BrewDog buys 2000 acres at Loch Lomond for carbon capture forest and peatland

BrewDog has bought more than 2000 acres of farmland north of Loch Lomond where it plans to plant one million trees as the company declared itself double carbon negative.

The Ellon-based brewer revealed the acquisition in its Make Earth Great Again plan to improve the company's environmental performance.

BrewDog said it would be completely transparent about its environmental impact, both positive and negative, from now on.

It said that until it can remove enough of its carbon emissions from the air through its woodland, it will donate an unspecified amount to 'interim removal partners' including the UK's Woodland Trust and Ribble Rivers Trust, and organisations in Australia and Canada, to remove double the amount of CO2 BrewDog emits.

The land BrewDog has bought is currently used for grazing. It says it will dedicate 1500 to native broadleaf trees and the other 550 acres to peatland restoration, which acts as a carbon sink.

The report quotes David Robertson, director of Scottish Woodlands, as saying: "The BrewDog Forest will be one of the largest native woodlands created in the Uk for many years."

BrewDog reported the carbon footprint of its business worldwide as 67,951 tonnes of CO2 equivalent.
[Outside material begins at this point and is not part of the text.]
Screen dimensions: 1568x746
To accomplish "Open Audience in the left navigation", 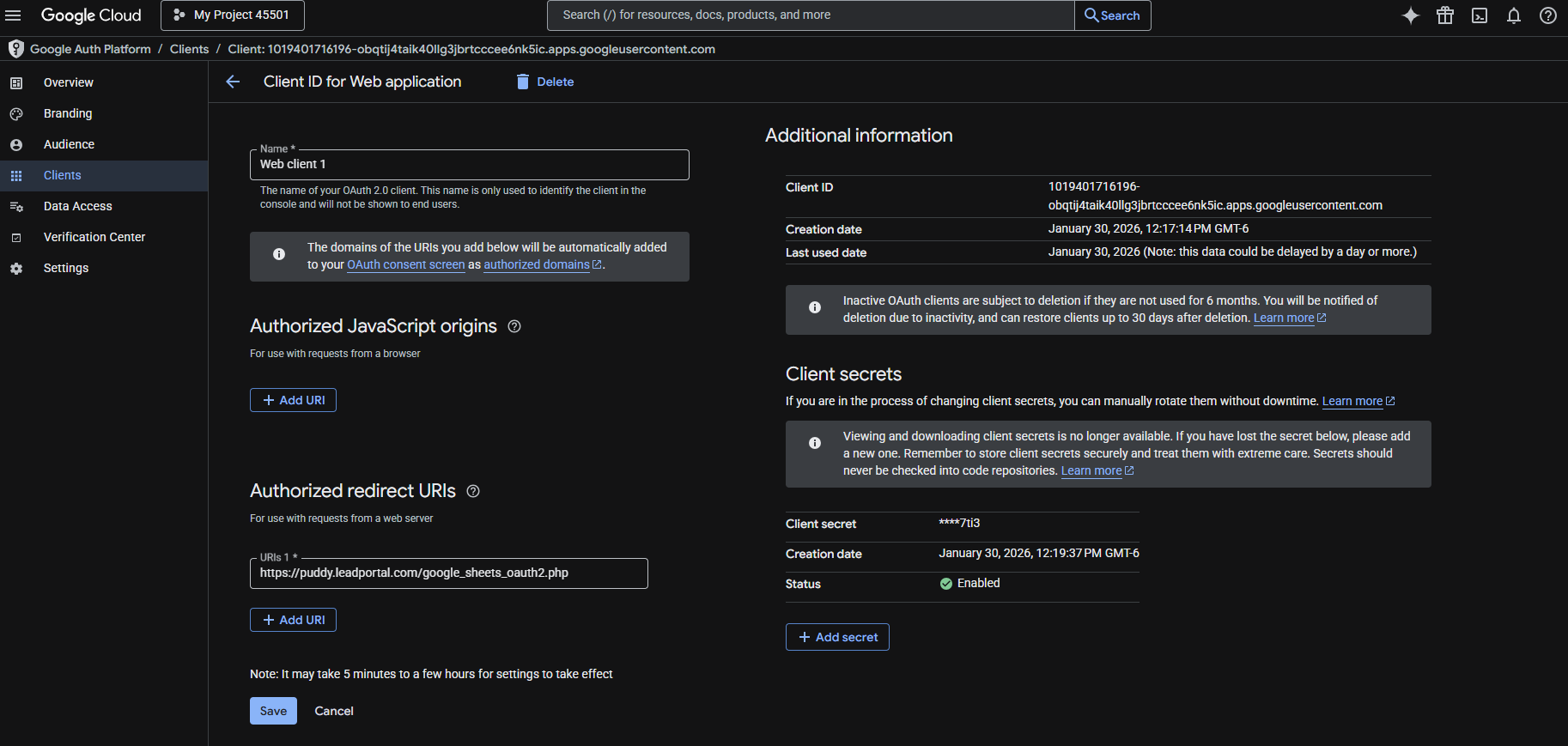I will tap(69, 144).
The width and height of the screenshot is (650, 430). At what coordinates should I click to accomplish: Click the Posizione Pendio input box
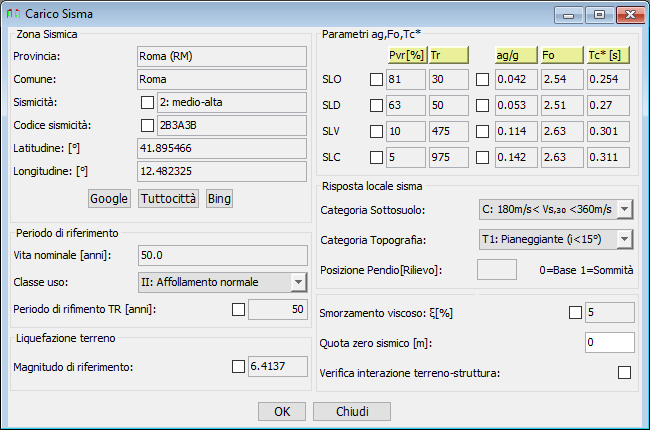[x=497, y=270]
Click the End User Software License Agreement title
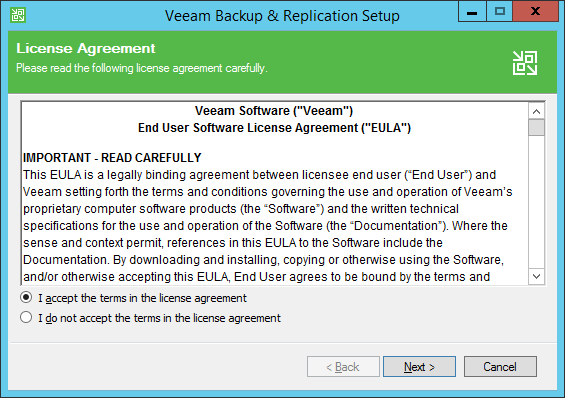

It already employs measures including capturing CO2 from fermentation and using it to carbonate its beers, recycling brewing waste into dog food and powering production and pubs with wind power.

BrewDog has been helped with its plan by Professor Mike Berners-Lee, its chief scientific advisor and one of the world's most respected experts of carbon footprint calculation.
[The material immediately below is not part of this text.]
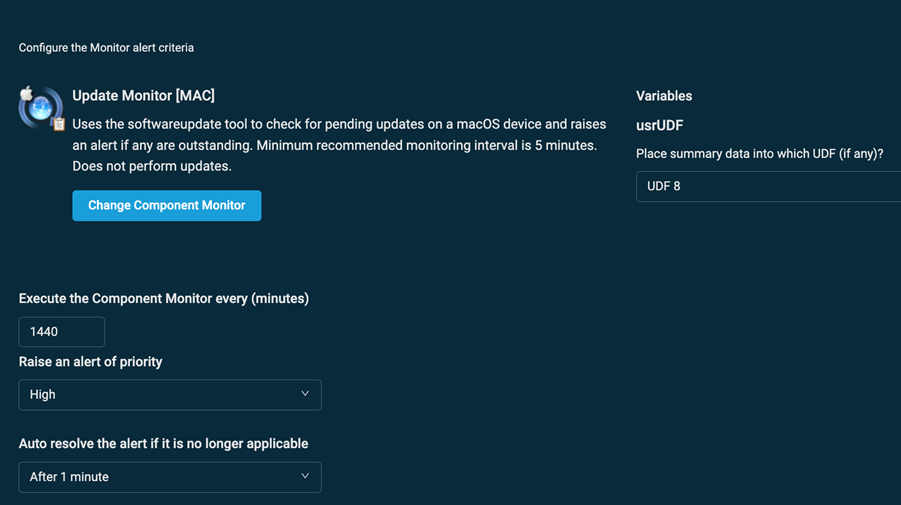The height and width of the screenshot is (505, 901).
Task: Click the 'Raise an alert of priority' label
Action: point(90,362)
BrewDog founders James Watt and Martin Dickie stated: "At BrewDog, we thought we were doing our bit for the planet. But after meeting David Attenborough and hearing him deliver a talk on climate change we started doing much more research into the matter.

"Then it hit us, the blindingly stark realisation that we were not doing anything like enough."

They added: "We will share the god and the bad in all its gory details, starting from today in this report."